The one thing you can’t accuse filmmaker Baz Luhrmann of is short-changing his audience. With his latest film, AUSTRALIA (***), you get four movies in one over the course of 165 minutes: a cattle-driving western, a bombs-away WWII movie, a fish-out-of-water romance, and a socially-conscious racial message movie. With shades of RED RIVER, GONE WITH THE WIND, PEARL HARBOR, and RABBIT PROOF FENCE running through its cinematic veins, Luhrmann, himself an Australian, has cooked up an over-long but mostly entertaining Cliff’s Notes guide to the Outback. He has tamped down on his rambunctious editing style yet maintained his swooping sense of camera movement and flair for the melodramatic. It’s a visually ravishing epic, brimming with self-indulgence and a level of exuberance which can only come from a passionate filmmaker who has his sights set high. Working with three screenwriters, including Stuart Beattie (COLLATERAL), Ronald Harwood (THE PIANIST), and Richard Flanagan, it’s as if Luhrmann felt he needed to cram everything he could possibly think of into the sprawling narrative of AUSTRALIA; it’s as if he’d never be making a film again. The film smells of too many cooks in the kitchen, but even when the story becomes unwieldy, Luhrmann’s showmanship serves as a potent reminder of his estimable visual skills.
AUSTRALIA revolves around an English aristocrat named Sarah Ashley (a prim and proper Nicole Kidman) who has come to Australia to check in on her supposedly philandering husband, who owns a cattle ranch called Faraway Downs. Upon her arrival, she learns that her husband has been murdered, apparently by an Aboriginal King. After firing a nefarious cattle baron (David Wenham, oozing villainy), Sarah recruits the mysterious Drover, a rugged, super-manly Hugh Jackman who let’s his ample chest beaver do most of his acting for him. The Drover is just that – a man defined by his job. All machismo, all the time. We never learn much more than surface details about him, or Sarah for that matter; they are archetypes rather than fully fleshed out characters. And in this sort of movie, that’s all we really need. We know that upon first glance, Sarah will hate Drover. And that Drover will have no use for Sarah. But before long, they’ll be making passionate, candle-lit love and engaging in juicy, movie-star make-out sessions. So Sarah and Drover embark on a perilous, 1,500 mile cattle drive, to the port of Darwin, in an effort to sell all the cattle and save the ranch. Along for the ride is the half-caste Nullah, rudely referred to as a “creamy” by everyone except for Sarah, Drover, and his family. Nullah, who represents the “stolen generation” of half-Aboriginal children born to Aboriginal women and white-European fathers, provides voice-over narration throughout the entirety of AUSTRALIA; it’s really his story when it’s all boiled down. After the cattle drive, we get tragedy: the Japanese bombing of Darwin. And before the credits start to roll, we also need to sort through the specifics of Sarah’s husband’s death, who’s responsible, and who will go down for it.

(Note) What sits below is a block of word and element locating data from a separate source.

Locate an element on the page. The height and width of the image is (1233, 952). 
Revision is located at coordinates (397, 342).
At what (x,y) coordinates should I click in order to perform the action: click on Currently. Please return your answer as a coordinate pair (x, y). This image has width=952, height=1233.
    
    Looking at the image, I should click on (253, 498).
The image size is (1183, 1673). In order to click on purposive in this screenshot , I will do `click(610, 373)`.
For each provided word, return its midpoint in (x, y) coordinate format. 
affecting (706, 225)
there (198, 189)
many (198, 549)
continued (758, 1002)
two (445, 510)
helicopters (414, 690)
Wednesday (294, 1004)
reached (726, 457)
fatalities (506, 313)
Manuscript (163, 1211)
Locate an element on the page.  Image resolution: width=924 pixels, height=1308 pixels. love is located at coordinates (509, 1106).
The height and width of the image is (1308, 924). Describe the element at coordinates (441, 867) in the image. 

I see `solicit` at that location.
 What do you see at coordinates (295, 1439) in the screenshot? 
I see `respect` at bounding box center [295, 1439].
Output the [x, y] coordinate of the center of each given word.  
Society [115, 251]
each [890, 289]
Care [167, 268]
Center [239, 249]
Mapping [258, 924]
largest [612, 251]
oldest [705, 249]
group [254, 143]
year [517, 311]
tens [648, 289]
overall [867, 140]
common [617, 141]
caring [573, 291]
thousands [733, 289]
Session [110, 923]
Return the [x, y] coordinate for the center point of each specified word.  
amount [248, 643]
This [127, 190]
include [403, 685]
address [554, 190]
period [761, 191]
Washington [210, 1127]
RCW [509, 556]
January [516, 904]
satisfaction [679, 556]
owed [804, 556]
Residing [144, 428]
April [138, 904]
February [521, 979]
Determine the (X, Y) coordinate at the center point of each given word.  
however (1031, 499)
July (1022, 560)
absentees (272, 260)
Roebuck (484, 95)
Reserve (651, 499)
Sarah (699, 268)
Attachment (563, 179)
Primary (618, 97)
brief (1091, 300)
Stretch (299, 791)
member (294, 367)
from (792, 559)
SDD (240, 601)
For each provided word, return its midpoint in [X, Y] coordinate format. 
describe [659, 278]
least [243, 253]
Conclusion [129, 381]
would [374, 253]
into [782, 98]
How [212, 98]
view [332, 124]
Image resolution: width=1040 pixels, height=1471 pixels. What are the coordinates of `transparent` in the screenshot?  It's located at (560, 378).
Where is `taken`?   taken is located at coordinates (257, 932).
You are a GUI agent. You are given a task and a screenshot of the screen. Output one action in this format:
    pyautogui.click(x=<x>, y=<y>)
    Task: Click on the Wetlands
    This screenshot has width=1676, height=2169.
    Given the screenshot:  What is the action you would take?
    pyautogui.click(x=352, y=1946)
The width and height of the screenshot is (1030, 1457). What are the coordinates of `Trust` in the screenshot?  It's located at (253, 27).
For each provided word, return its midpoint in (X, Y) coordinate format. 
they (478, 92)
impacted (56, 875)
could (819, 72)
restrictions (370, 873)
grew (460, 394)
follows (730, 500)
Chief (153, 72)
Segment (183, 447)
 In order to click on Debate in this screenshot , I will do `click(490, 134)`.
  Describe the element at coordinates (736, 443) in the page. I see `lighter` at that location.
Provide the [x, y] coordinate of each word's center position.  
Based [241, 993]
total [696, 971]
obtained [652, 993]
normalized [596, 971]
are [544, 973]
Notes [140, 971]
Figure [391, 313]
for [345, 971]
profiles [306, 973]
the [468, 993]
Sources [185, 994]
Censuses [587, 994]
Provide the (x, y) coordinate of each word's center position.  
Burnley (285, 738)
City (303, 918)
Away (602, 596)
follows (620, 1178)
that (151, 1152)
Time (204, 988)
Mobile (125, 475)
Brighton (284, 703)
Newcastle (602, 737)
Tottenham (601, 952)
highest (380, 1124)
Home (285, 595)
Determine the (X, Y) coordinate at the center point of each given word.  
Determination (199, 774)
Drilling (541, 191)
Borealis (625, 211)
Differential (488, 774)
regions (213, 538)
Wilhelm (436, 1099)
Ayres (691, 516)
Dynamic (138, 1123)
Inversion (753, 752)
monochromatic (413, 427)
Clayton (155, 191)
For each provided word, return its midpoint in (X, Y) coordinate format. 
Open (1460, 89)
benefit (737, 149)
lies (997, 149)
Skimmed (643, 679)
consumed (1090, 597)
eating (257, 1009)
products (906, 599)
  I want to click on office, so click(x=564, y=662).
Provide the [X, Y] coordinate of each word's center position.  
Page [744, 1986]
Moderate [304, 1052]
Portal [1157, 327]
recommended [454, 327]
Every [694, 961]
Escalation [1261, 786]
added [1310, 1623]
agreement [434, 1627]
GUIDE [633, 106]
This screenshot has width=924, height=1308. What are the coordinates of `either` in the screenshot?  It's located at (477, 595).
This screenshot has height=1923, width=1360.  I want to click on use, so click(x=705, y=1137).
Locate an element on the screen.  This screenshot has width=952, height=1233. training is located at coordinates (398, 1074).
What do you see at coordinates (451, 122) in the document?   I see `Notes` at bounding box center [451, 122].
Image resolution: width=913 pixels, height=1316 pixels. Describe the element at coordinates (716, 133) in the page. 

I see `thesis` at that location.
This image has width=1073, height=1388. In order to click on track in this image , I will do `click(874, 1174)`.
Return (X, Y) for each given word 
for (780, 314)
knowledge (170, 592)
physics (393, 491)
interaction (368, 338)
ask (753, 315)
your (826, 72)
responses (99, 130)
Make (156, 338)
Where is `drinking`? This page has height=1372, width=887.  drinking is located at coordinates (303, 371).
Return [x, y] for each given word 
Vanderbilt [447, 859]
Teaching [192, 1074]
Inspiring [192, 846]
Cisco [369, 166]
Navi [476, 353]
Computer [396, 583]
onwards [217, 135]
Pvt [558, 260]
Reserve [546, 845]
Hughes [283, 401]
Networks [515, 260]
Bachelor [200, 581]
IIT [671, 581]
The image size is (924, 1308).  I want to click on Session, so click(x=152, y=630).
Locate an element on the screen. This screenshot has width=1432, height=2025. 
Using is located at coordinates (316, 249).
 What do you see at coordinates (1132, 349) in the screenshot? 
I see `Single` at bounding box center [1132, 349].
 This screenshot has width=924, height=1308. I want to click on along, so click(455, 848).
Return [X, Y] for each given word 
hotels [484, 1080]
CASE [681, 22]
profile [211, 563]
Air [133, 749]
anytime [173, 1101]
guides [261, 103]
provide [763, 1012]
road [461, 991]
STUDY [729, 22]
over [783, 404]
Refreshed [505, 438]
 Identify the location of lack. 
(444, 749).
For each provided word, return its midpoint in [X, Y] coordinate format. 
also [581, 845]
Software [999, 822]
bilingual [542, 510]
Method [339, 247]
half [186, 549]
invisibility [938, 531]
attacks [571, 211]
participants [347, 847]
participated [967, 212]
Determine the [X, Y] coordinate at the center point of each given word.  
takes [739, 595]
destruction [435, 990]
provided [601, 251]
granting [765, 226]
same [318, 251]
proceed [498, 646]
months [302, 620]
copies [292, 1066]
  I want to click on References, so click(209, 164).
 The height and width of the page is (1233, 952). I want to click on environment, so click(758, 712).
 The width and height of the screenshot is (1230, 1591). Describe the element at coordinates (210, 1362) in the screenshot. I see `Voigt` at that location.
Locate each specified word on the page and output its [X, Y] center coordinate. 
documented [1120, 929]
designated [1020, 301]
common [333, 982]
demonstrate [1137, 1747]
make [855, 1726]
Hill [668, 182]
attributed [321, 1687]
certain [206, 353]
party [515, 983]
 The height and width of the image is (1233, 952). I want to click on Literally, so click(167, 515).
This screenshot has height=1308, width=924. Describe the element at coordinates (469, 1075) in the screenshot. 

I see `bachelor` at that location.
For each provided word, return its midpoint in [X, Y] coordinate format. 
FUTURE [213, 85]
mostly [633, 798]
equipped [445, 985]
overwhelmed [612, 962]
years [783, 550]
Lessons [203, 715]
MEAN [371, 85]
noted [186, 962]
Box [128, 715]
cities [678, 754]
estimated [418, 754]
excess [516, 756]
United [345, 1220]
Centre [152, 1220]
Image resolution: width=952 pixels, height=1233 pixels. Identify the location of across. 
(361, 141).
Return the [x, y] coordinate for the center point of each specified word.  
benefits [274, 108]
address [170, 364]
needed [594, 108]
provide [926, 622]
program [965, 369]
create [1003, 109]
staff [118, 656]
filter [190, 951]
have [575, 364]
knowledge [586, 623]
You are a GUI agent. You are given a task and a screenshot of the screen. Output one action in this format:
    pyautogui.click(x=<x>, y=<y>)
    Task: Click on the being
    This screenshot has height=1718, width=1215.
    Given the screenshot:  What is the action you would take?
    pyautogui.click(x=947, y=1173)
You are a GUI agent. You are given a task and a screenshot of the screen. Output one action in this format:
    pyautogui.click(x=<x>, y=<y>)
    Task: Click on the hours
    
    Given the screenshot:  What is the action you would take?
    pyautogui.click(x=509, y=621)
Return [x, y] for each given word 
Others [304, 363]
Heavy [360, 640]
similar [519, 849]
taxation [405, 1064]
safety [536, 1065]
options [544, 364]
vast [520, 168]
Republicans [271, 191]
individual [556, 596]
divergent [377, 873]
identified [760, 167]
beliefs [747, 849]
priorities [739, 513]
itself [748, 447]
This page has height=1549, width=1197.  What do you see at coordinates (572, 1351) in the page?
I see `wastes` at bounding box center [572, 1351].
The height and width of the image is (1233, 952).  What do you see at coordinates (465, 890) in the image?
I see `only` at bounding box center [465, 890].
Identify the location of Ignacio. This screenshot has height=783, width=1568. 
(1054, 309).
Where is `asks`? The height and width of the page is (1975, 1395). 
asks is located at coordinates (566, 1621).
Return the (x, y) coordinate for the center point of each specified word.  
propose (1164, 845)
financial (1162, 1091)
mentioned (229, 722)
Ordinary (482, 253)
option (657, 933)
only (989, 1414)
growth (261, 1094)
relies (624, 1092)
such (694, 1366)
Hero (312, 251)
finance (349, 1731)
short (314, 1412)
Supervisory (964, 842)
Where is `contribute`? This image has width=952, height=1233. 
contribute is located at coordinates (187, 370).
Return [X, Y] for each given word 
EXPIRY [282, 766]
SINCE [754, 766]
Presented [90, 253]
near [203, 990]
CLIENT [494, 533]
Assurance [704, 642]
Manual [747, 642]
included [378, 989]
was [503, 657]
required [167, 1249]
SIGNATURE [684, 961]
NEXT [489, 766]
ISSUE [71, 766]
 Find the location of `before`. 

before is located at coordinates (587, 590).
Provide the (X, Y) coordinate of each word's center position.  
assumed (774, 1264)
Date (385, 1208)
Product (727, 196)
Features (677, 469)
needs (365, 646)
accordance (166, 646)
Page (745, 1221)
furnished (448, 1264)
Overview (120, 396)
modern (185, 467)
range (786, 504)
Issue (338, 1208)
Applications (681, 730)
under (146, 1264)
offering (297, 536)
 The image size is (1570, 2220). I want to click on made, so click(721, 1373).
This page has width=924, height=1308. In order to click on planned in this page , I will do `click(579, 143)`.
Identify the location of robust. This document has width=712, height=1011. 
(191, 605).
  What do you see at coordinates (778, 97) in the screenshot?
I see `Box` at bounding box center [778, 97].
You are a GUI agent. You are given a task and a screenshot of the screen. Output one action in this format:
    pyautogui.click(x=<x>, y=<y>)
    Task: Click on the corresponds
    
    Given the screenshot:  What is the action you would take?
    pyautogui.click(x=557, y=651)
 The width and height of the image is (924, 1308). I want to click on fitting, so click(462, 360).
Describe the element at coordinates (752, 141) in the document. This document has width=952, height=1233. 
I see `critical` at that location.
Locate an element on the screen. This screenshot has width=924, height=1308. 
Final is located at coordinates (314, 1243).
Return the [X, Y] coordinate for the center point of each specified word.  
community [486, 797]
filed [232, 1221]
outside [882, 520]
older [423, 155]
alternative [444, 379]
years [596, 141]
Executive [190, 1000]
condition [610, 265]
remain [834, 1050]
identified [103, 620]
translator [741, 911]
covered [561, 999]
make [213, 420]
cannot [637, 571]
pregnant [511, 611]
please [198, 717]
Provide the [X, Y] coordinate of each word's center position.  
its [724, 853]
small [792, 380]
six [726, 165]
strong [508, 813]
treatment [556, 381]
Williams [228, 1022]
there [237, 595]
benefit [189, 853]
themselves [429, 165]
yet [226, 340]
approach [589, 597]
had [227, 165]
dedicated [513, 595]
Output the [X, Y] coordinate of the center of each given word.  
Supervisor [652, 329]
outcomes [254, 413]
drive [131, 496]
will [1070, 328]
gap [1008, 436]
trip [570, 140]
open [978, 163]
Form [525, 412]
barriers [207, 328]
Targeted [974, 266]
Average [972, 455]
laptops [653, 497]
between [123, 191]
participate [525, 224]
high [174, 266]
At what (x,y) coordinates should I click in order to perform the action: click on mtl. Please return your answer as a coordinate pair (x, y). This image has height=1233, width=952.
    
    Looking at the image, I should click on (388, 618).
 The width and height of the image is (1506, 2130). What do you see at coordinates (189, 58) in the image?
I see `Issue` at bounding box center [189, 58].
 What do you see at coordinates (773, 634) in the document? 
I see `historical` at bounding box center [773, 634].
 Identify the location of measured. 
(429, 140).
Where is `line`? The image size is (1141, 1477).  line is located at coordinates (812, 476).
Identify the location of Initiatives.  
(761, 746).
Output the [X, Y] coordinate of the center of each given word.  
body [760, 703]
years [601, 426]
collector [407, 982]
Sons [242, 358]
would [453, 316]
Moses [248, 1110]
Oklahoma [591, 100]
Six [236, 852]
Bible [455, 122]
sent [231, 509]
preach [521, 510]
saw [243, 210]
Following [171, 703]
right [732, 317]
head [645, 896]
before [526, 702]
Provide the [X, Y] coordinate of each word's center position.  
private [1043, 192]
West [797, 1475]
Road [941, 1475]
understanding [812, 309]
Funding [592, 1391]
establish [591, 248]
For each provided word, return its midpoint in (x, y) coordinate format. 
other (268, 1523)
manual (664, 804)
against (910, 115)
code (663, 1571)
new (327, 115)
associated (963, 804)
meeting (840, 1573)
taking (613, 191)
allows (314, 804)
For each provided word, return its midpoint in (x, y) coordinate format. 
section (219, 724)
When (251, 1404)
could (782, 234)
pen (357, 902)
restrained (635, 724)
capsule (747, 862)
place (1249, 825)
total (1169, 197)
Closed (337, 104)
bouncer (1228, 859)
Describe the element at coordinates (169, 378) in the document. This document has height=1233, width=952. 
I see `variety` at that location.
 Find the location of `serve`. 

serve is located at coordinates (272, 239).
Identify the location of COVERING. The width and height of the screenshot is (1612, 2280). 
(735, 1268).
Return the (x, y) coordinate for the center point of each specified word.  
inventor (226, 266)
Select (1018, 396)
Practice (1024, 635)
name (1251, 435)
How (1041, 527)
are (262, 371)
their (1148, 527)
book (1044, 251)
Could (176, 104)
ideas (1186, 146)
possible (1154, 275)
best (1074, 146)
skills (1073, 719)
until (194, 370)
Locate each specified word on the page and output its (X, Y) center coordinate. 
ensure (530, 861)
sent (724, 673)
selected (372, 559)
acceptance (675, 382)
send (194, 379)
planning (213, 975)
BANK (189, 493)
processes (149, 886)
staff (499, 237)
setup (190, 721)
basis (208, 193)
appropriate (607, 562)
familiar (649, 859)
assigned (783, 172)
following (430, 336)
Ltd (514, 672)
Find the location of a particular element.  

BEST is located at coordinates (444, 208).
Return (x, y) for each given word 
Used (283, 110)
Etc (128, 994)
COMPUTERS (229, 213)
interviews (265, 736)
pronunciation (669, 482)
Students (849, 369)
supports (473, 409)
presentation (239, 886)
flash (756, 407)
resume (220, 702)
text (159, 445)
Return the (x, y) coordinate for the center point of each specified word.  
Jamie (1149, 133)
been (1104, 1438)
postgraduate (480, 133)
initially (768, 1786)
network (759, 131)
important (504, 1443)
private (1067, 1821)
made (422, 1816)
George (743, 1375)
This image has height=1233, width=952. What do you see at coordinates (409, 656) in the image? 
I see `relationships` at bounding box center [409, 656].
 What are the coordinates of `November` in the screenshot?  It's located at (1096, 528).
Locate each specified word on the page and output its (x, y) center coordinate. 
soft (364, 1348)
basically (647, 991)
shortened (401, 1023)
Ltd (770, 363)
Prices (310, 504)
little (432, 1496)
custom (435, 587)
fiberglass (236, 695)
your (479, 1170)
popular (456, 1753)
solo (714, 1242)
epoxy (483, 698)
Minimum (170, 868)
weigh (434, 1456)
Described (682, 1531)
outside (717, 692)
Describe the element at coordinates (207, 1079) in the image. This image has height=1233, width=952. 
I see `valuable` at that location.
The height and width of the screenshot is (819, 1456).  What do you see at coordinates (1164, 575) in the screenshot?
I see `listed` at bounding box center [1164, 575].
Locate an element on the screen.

AUSTRALIA is over-stuffed, excessive in almost every department. It skirts the overly tragic by neatly tying up all of its threads by the end of its run time and while the film is never boring, it’s way too long and would’ve benefited from tighter cutting. In a way, it’s reminiscent of Peter Jackson’s theatrical cut of KING KONG, which felt like a DVD director’s cut. Fox bankrolled AUSTRALIA to the tune of $130 million, and judging from its first 10 days in theaters, the film will never come close to recuperating its cost solely from domestic ticket sales. It’s an old fashioned romantic epic that people over the age of 40 will really love (there was applause at the end of my screening) but that the under 40’s will probably avoid like the plague. And while the film is far from perfect, it’s a shame that more people won’t check it out. The cinematography by Mandy Walker is breathtaking and there are more than a handful of genuinely riveting set-pieces. There are some moments of dodgy CGI work (most notably during an otherwise rousing cattle stampede) and some people will find the more melodramatic moments to be a bit cheesy. But overall, Jackman and Kidman generate some tangible romantic heat and deliver solid performances, and Luhrmann’s desire to show off for his audience carries an undeniable energy. I was a big fan of what Luhrmann did with his hyper-active take on ROMEO JULIET but less impressed with his last feature, the overly-produced MOULIN ROUGE! AUSTRALIA rests somewhere in between those two films. I’d love to see Luhrmann go small next time out. Do something simple, something easy. But something tells me that “simple” and “easy” aren’t words in his vocabulary. AUSTRALIA may not be the Oscar contender that everyone at Fox thought they’d have on their hands, but it’s hardly a wipe-out, and it makes for a solid way to kill an afternoon at the movie theater.